The client maintains a limited size FIFO queue of outstanding messages for each of the servers it is connected to, so does the server with a mirror FIFO queue of message ids:
- the server asks for the next message ids and acknowledges for the previous message ids received (and removed from its queue).
- the client removes the acknowledged ids from the FIFO queue it maintains for the server.
- the server can download the content of the messages by giving an unordered list of ids to the client.
The protocol supports blocking and non-blocking requests:
- the client must reply immediately to a non-blocking request.
- the server must wait until the client has at least one message available.
- if the current queue of the server is empty, it must use a blocking request and a non-blocking request otherwise.
### Network load
:::danger
The computation must apply a multiplicative factor based on the number of peers connected and/or the overall redundancy of messages transmitted with the diffusion mechanism. The current value is **1**.
:::
#### Message diffusion multiplicative factor
- TODO: model the traffic based on the number of connected peers?
- TODO: evaluate the average times the same message is sent by a peer
- TODO: get data from Transaction Submission mini-protocol
- TBD
#### Mithril extra network usage
:::info
Some compression can be applied to the Mithril signatures which allows them to always be on the lower bound size, but it is not implemented yet.
:::
:::info
For a total of **3,100** Cardano SPOs on the mainnet, on an average **50%** of them will be eligible to send signatures (i.e. will win at least one lottery in the Mithril protocol).
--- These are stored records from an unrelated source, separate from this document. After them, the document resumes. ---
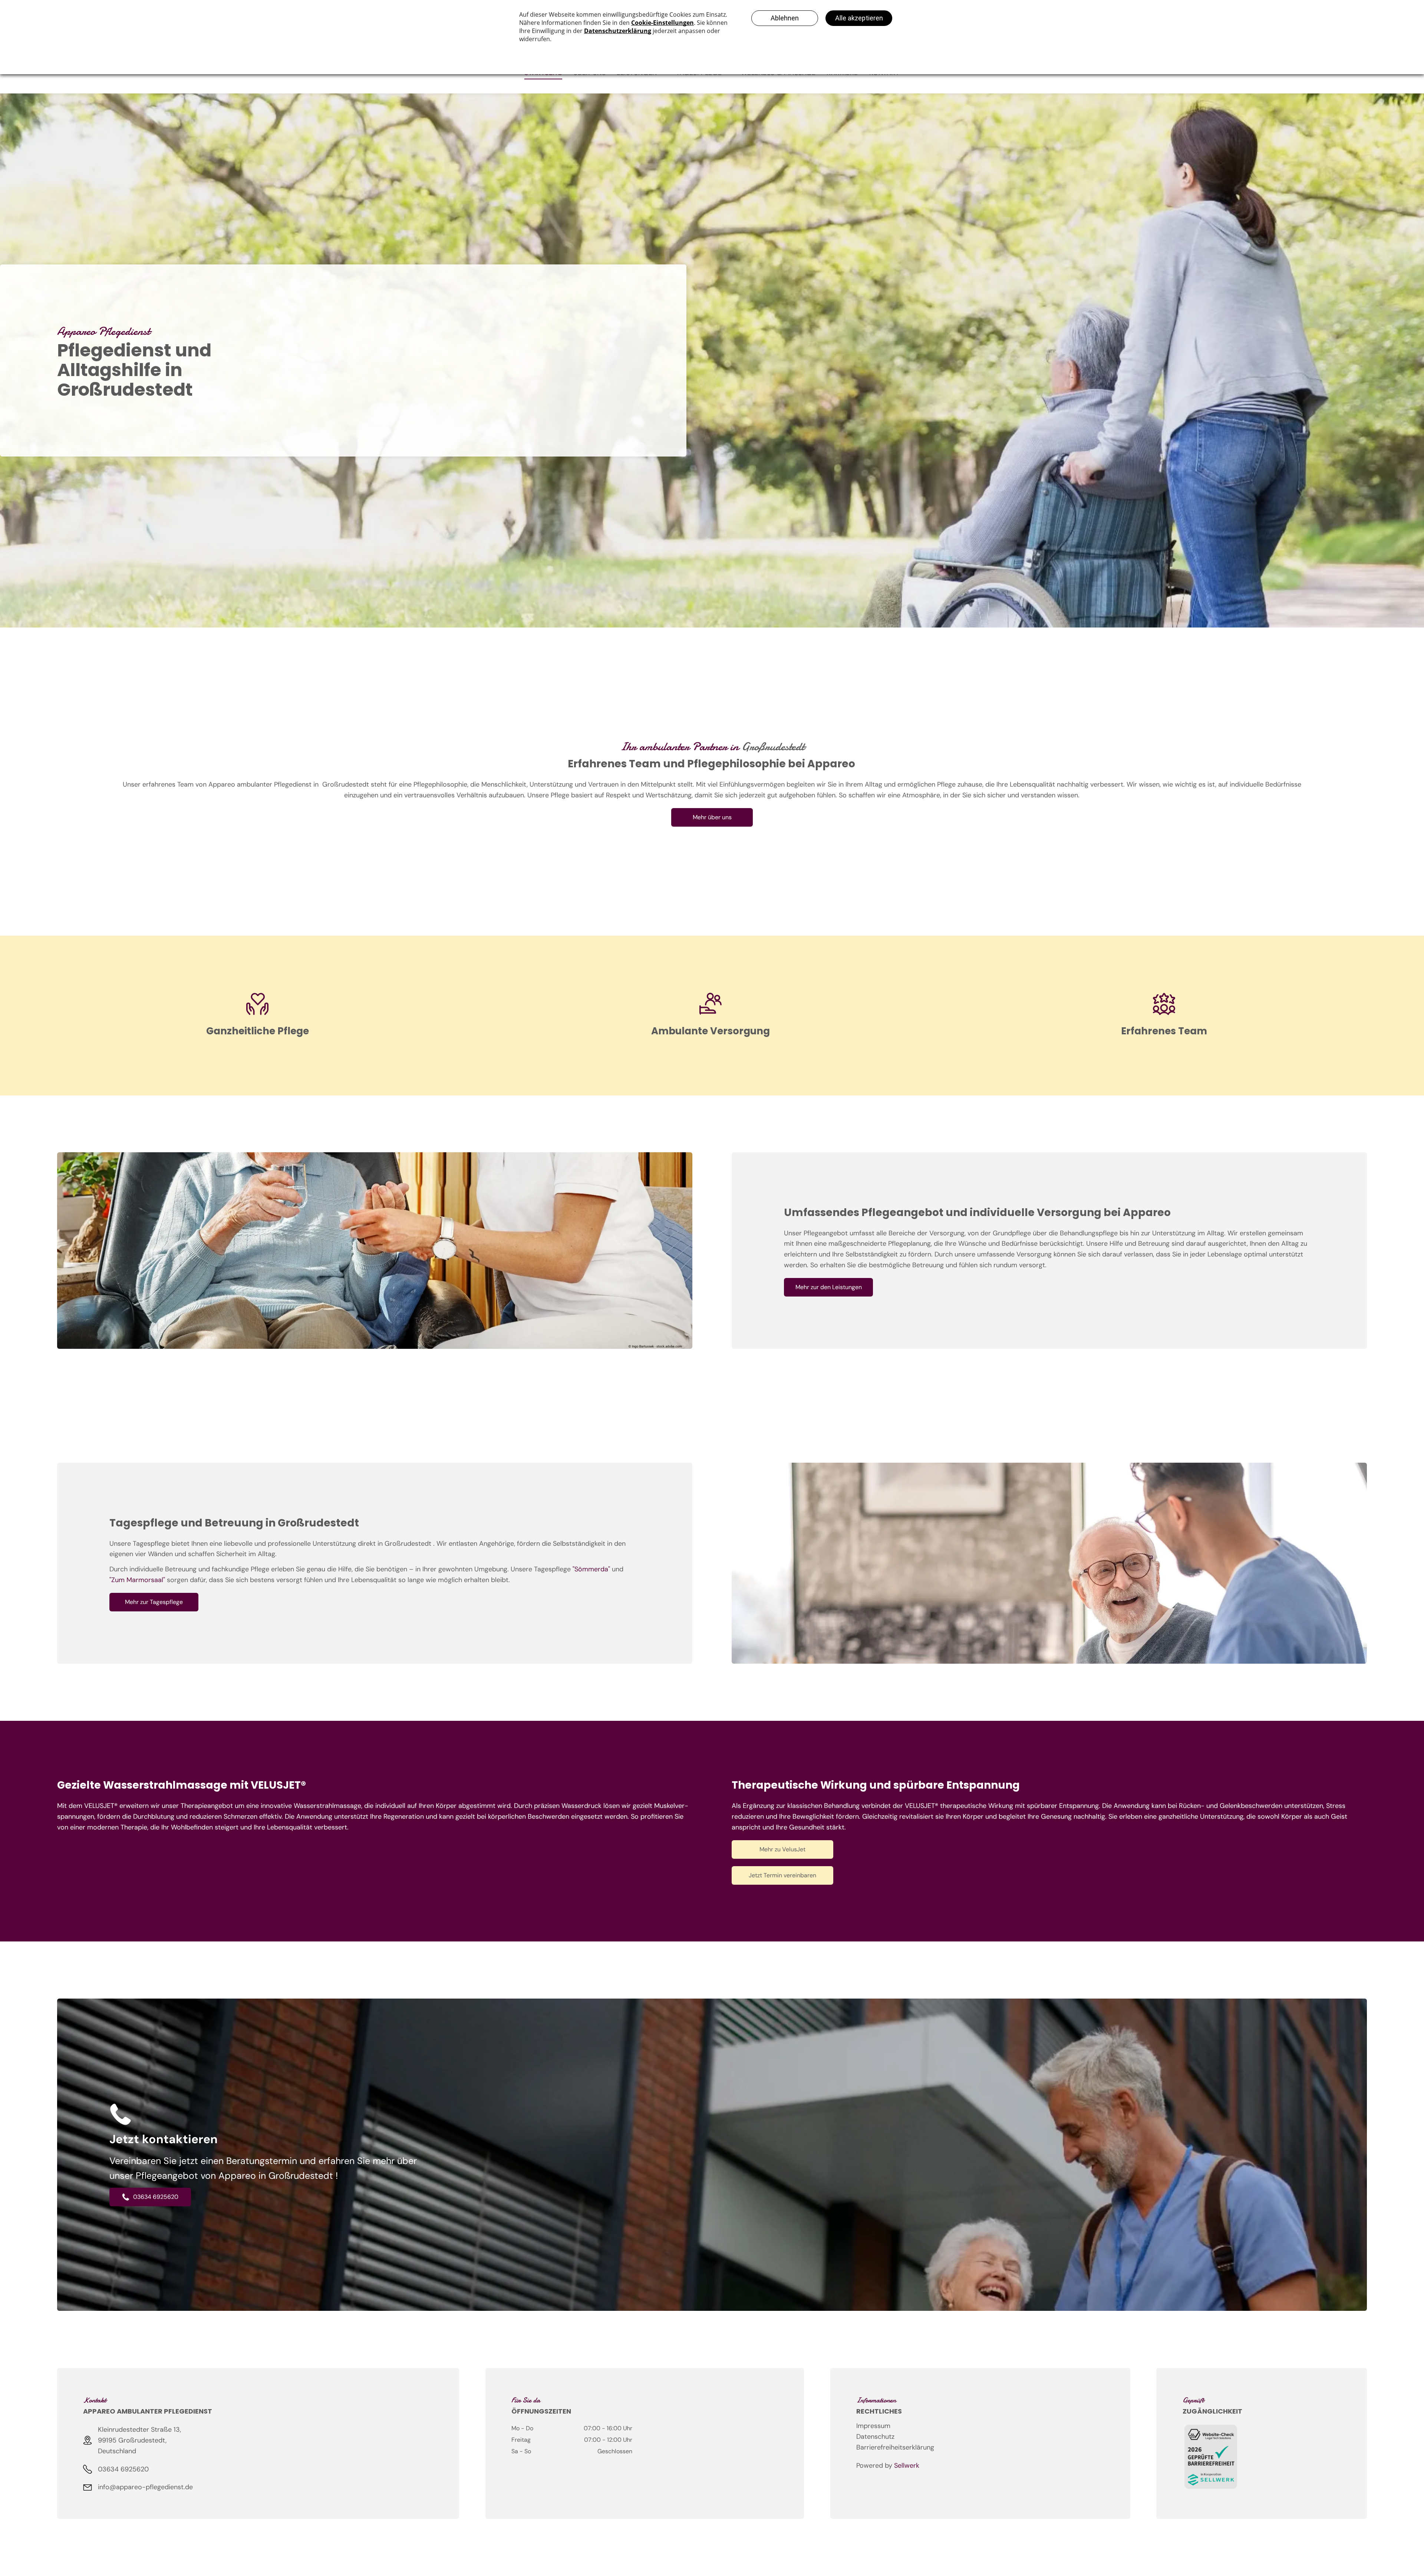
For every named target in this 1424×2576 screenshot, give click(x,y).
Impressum (873, 2425)
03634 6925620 (123, 2469)
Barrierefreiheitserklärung (895, 2447)
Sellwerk (906, 2465)
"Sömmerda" (591, 1569)
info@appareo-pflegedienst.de (145, 2487)
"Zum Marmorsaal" (137, 1579)
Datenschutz (875, 2436)
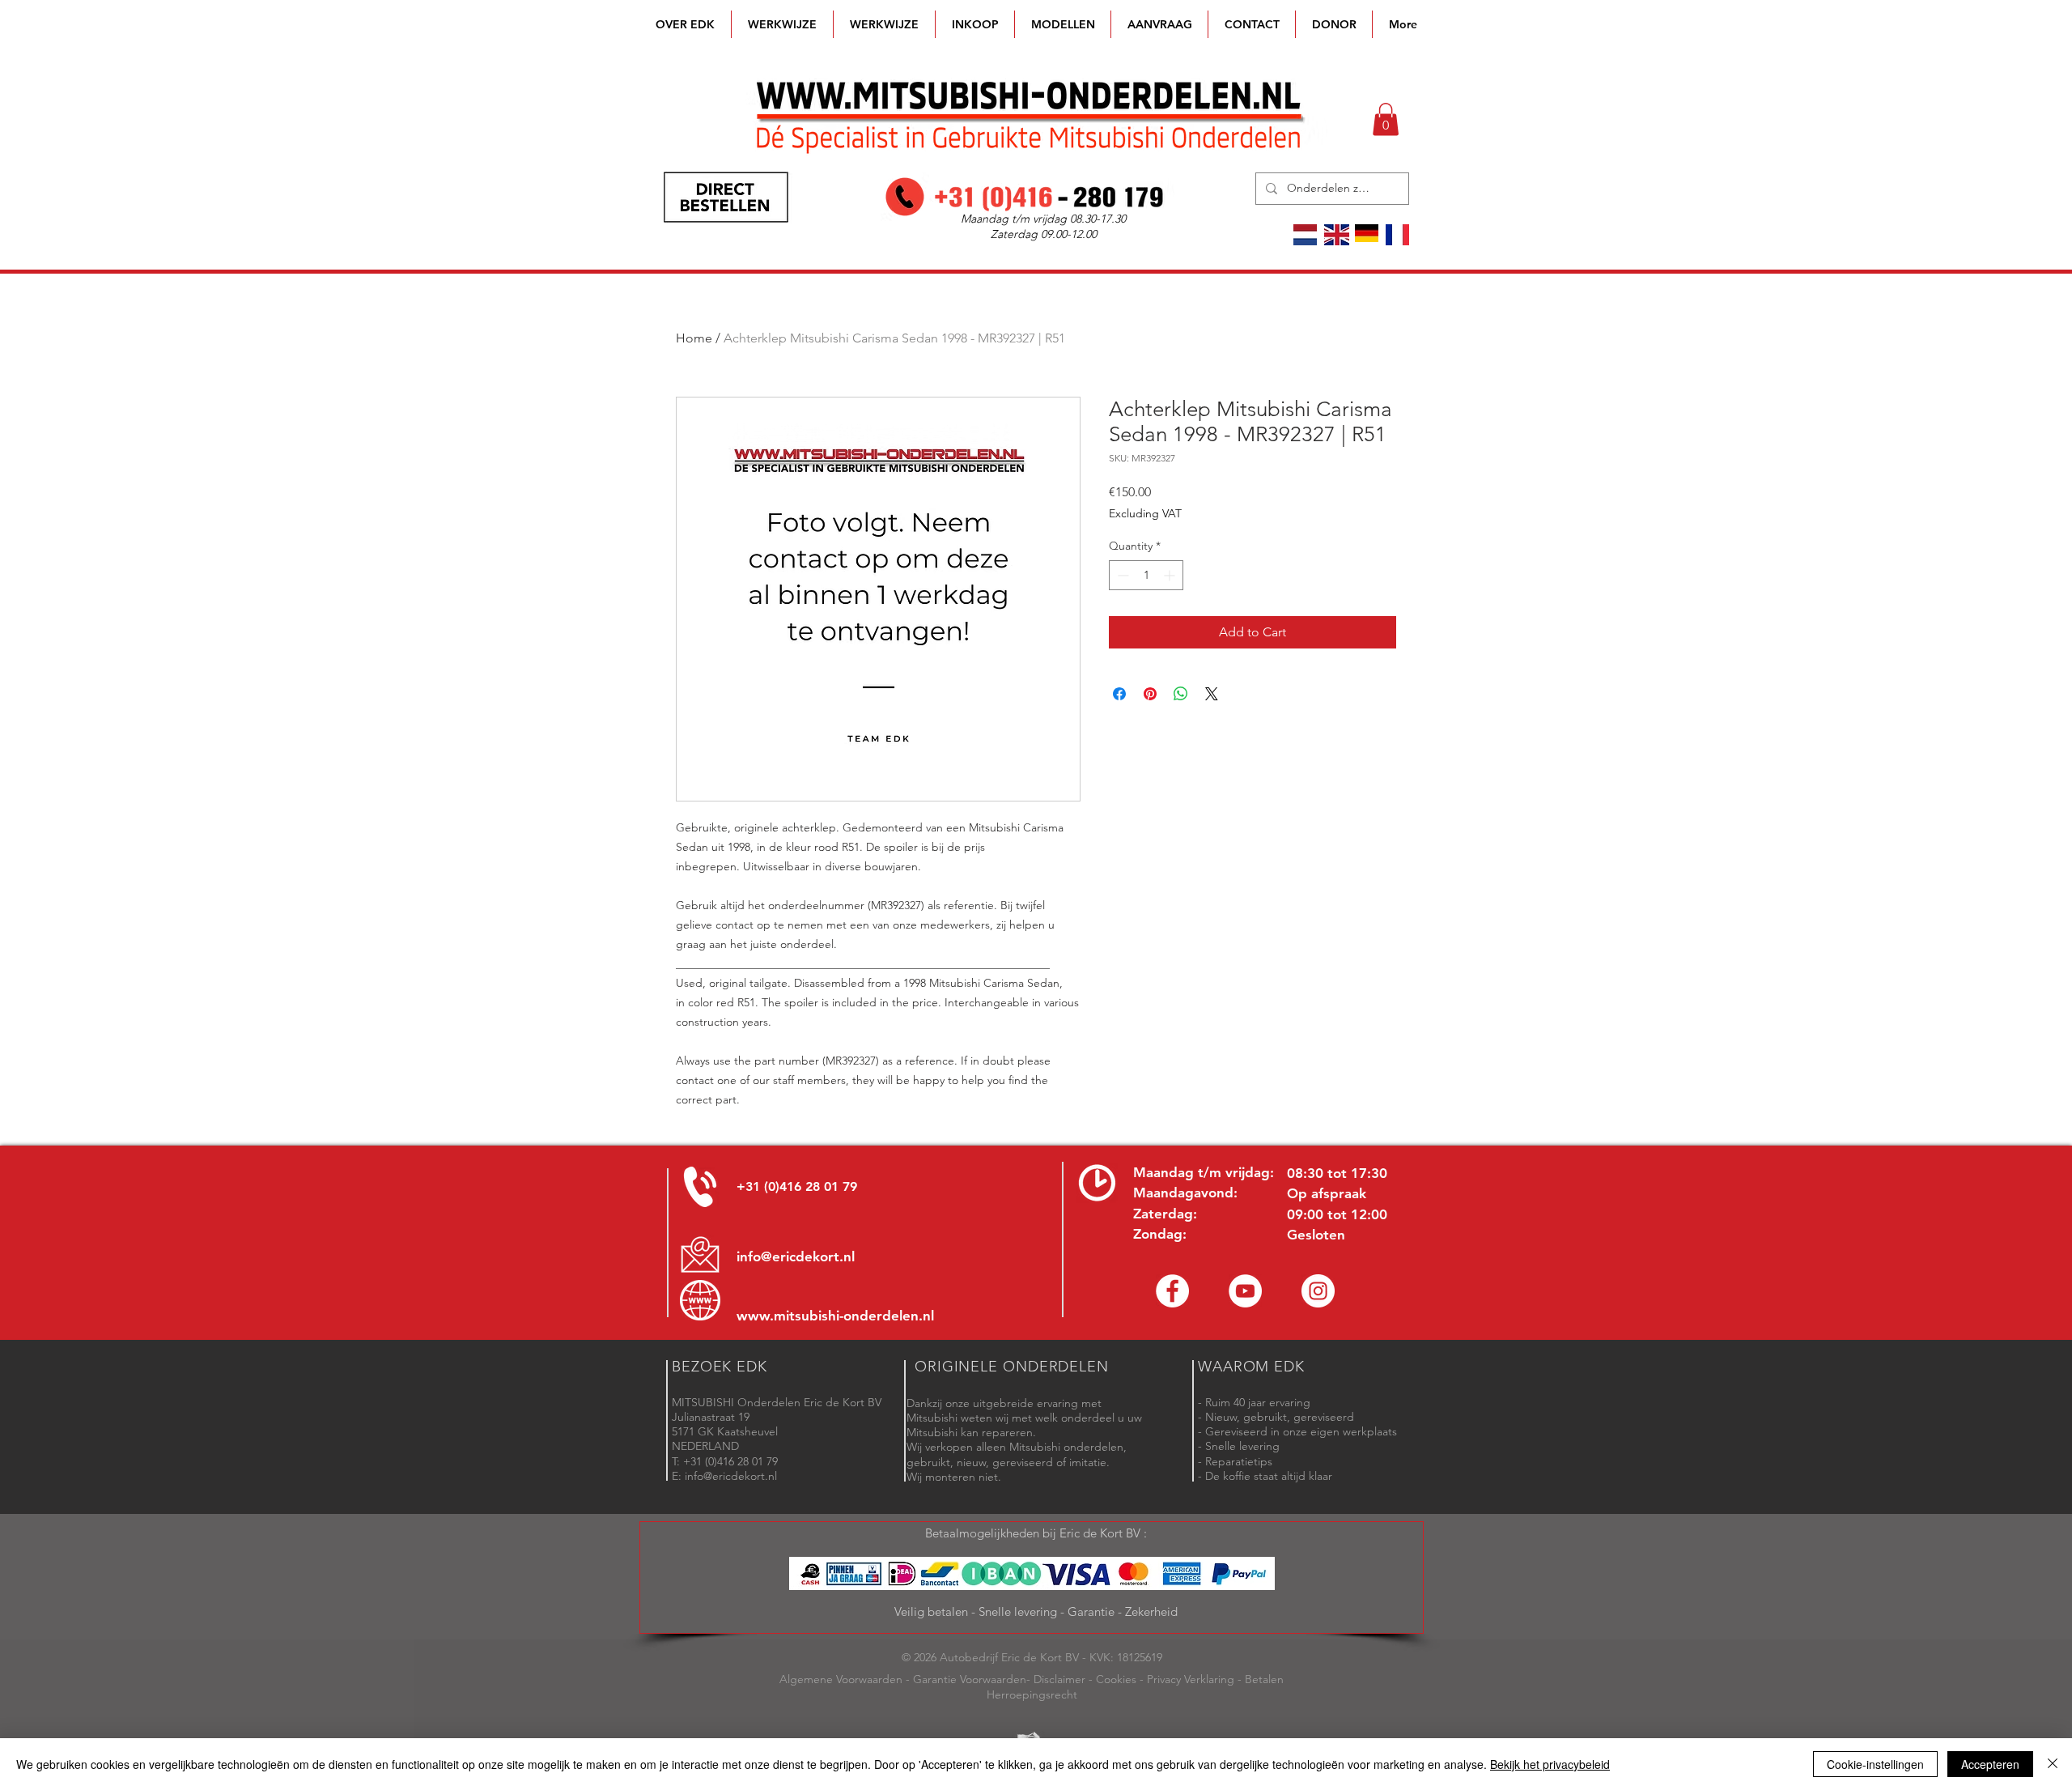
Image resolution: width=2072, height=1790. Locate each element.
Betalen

This means that if the full Cardano stake distribution is involved in the Mithril protocol, only **1550** signers will send signatures at each round.
:::
The following tables gather figures about expected network load in the case of **Mithril** using the mini-protocol to diffuse the individual signatures:
| Message part | Lower bound | Upper bound |
|--------|------|------|
| messageId | 32 B | 32 B |
| messageBody | 360 B | 2,000 B |
| blockNumber | 4 B | 4 B |
| kesSignature | 448 B | 448 B |
| operationalCertificate | 304 B | 304 Bytes |
| Message | Lower bound | Upper bound |
|--------|------|------|
| total | 1,148 B | 2,788 B |
For a total of **3,100** Cardano SPOs, there will be **1,550** messages sent per round of signature:
- the network outbound throughput of a peer is:
| Send period | Lower bound | Upper bound |
| ----------- | ----------- | ----------- |
| 1 min | 29 kB/s | 69 kB/s |
| 2 min | 15 kB/s | 35 kB/s |
| 5 min | 6 kB/s | 14 kB/s |
| 10 min | 3 kB/s | 7 kB/s |
- the network outbound volume of a peer is:
| Send period | Lower bound | Upper bound |
| ----------- | ----------- | ------------ |
| 1 min | 74 GB/month | 178 GB/month |
| 2 min | 37 GB/month | 89 GB/month |
| 5 min | 15 GB/month | 36 GB/month |
| 10 min | 8 GB/month | 18 GB/month |
### Infrastructure extra operating costs
#### Networking traffic cost
:::info
- These data apply to cloud provider which bill the traffic on the volume, not the bandwidth.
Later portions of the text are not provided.